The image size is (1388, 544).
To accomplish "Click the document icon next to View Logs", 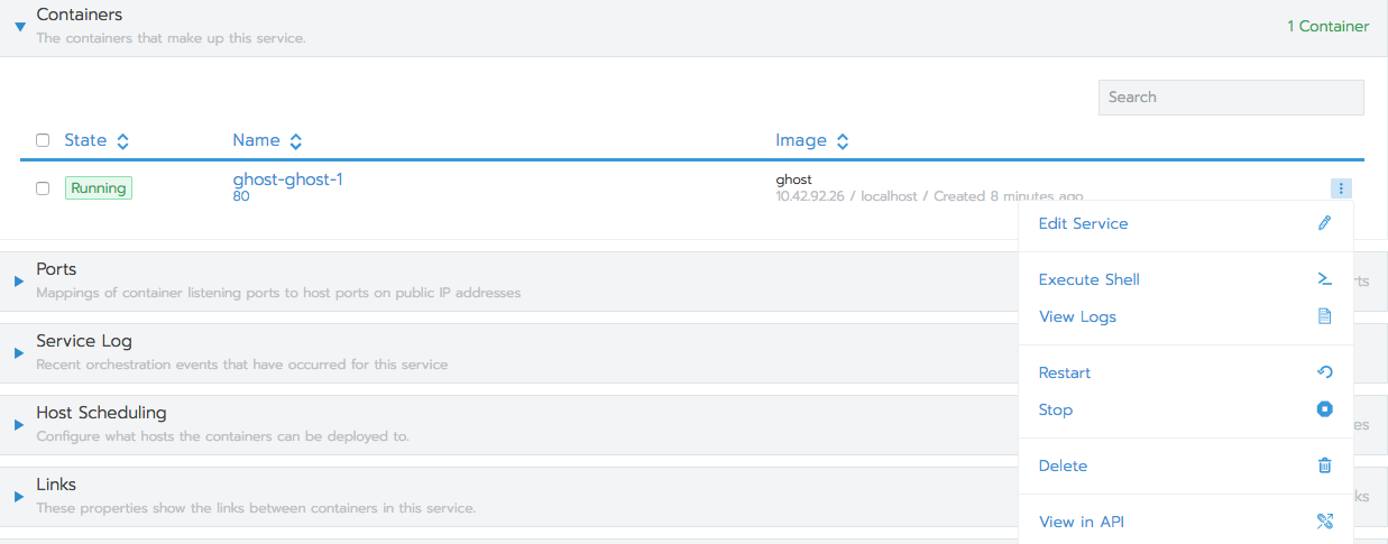I will pos(1324,316).
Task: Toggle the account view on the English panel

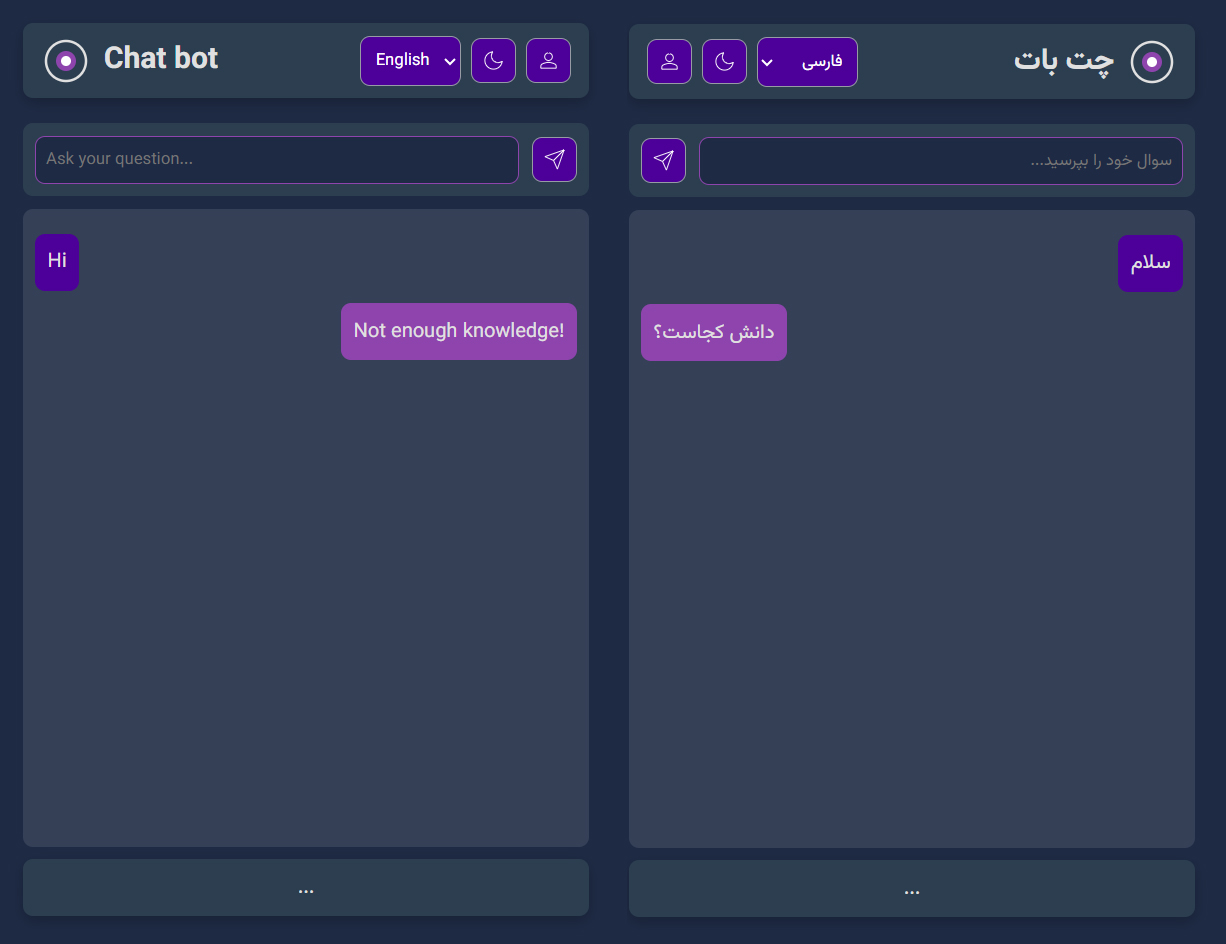Action: 548,60
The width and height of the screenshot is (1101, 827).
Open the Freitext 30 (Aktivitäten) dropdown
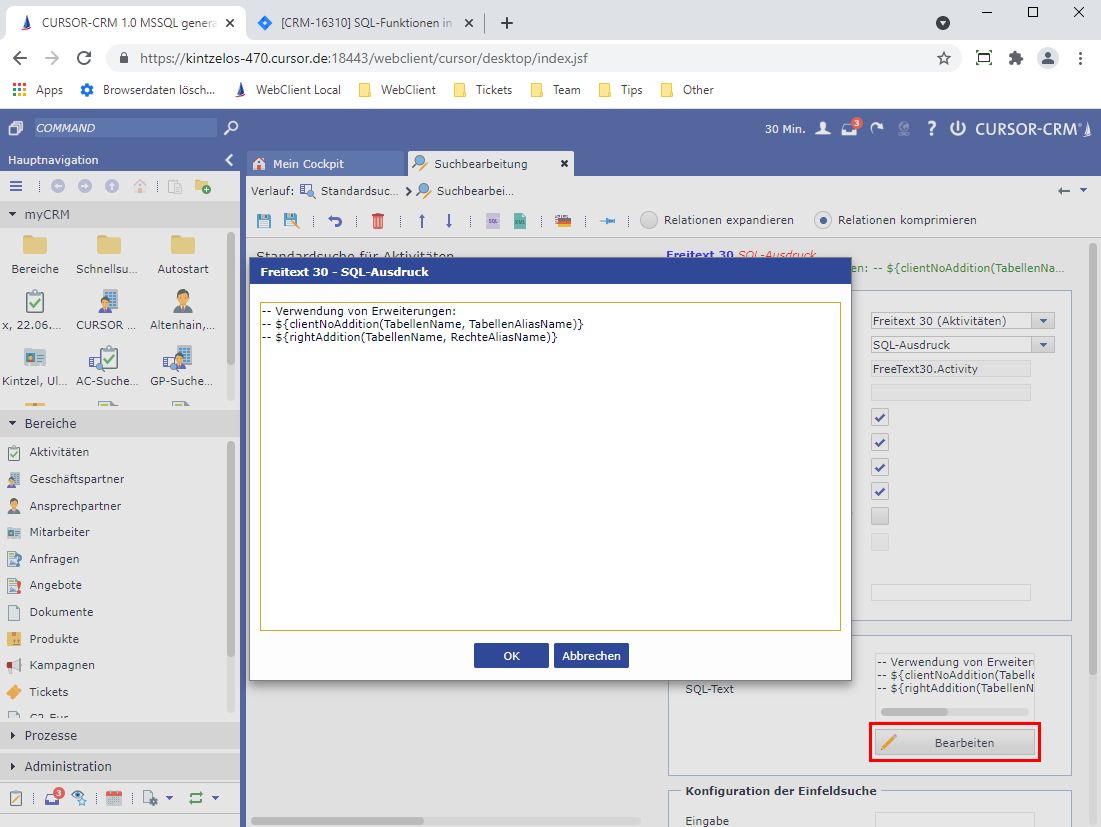pyautogui.click(x=1043, y=321)
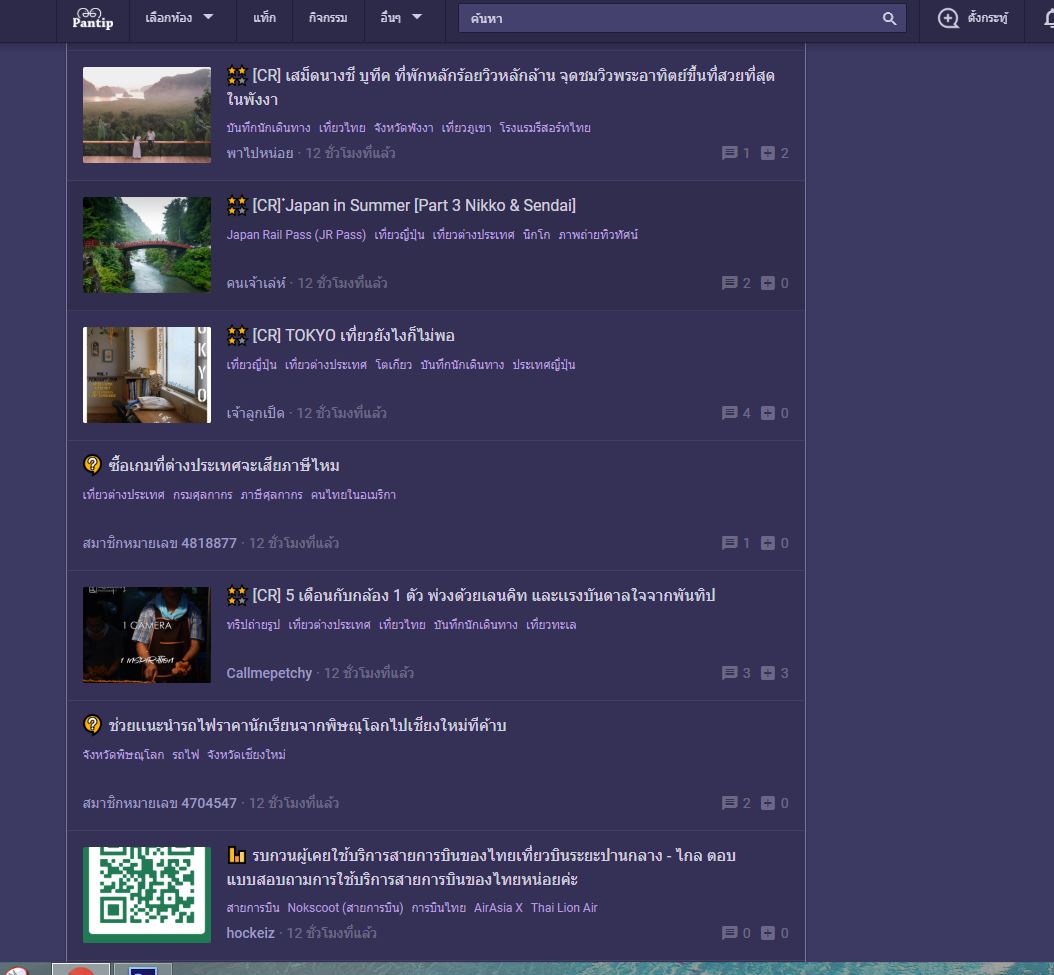Open the เลือกห้อง dropdown

tap(179, 18)
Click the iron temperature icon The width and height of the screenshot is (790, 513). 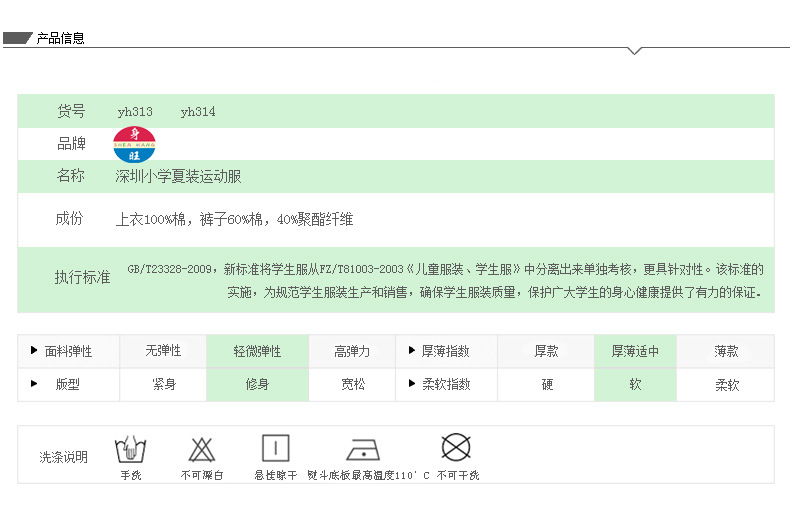[x=363, y=449]
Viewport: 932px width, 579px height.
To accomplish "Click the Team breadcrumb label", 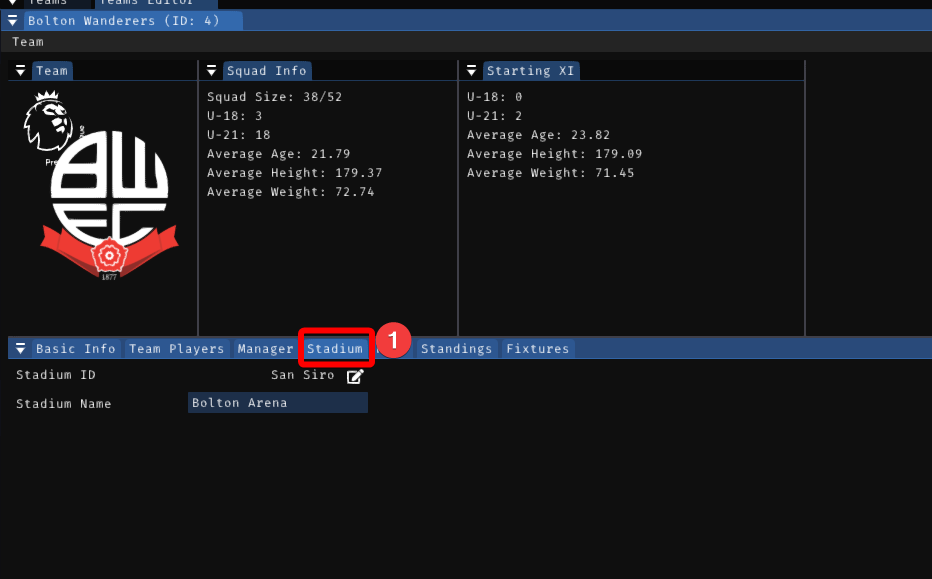I will tap(27, 41).
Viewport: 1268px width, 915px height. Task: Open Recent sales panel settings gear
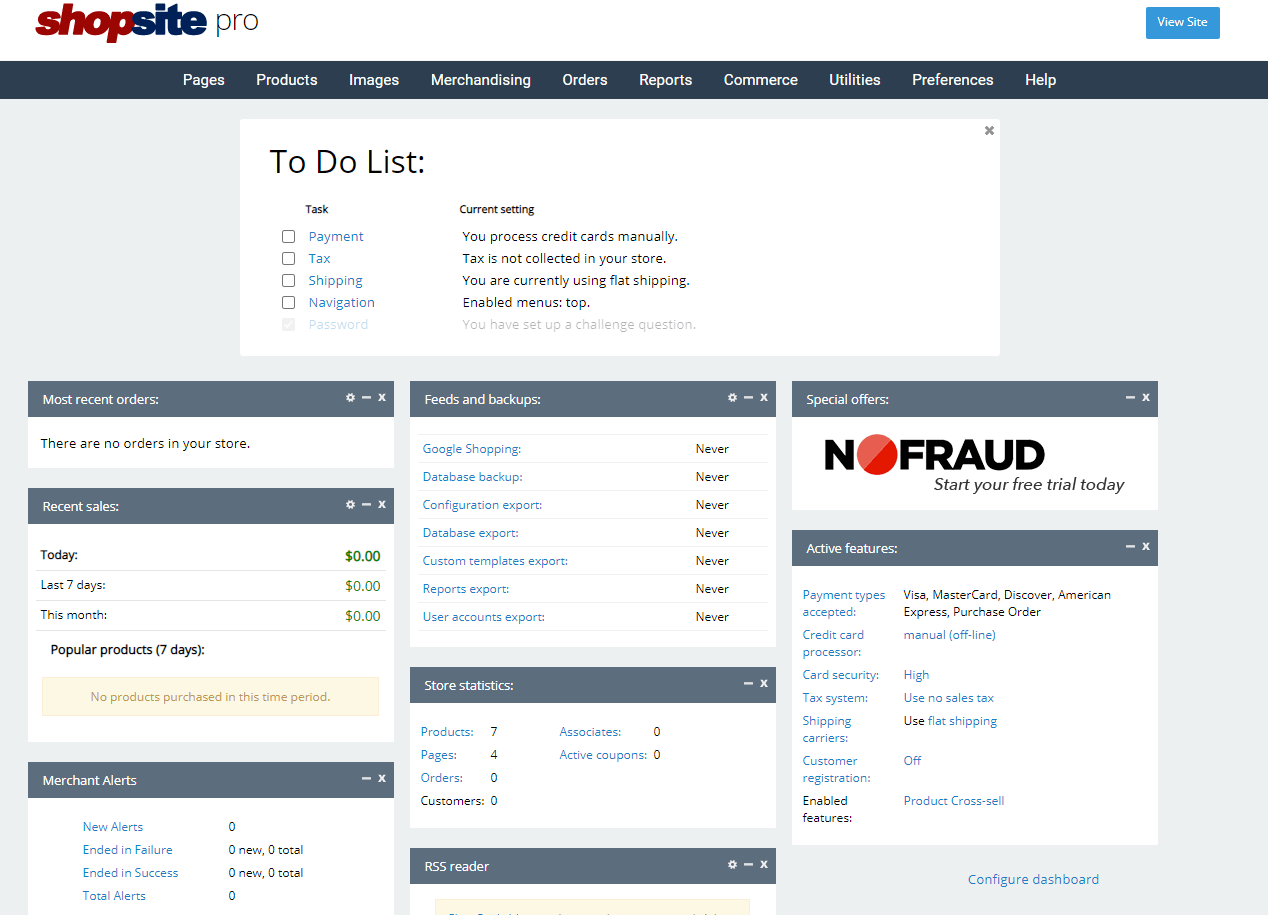[x=350, y=505]
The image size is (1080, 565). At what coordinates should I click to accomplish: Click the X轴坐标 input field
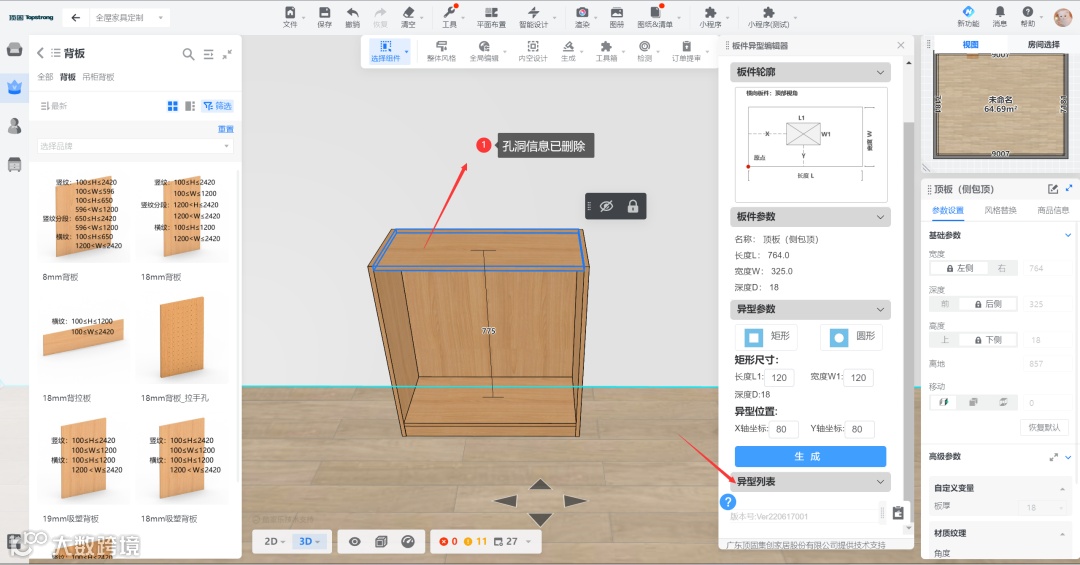pyautogui.click(x=781, y=429)
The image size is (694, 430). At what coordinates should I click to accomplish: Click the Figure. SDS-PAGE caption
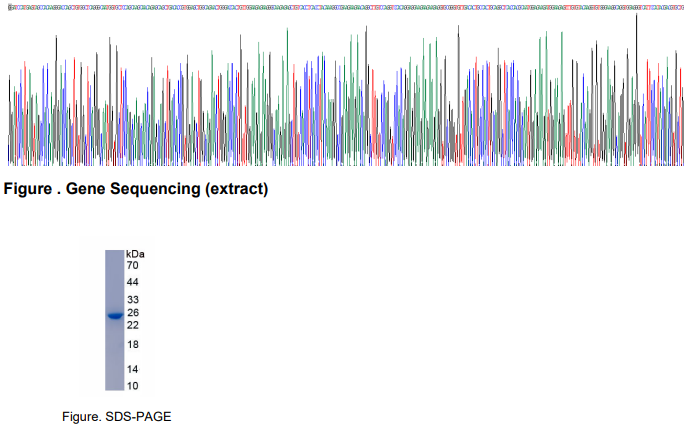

▶ How to complete this task: Retyped exactly, the lines from the one holding "The image size is (1080, 565)." through the last line of the data above are the whole answer. Pictures stay out.

▶ Expected answer:
The image size is (1080, 565). At what coordinates should I click to accomplish: Click the X轴坐标 input field
pyautogui.click(x=781, y=429)
The image size is (694, 430). At what coordinates should I click to accomplish: Click the Figure. SDS-PAGE caption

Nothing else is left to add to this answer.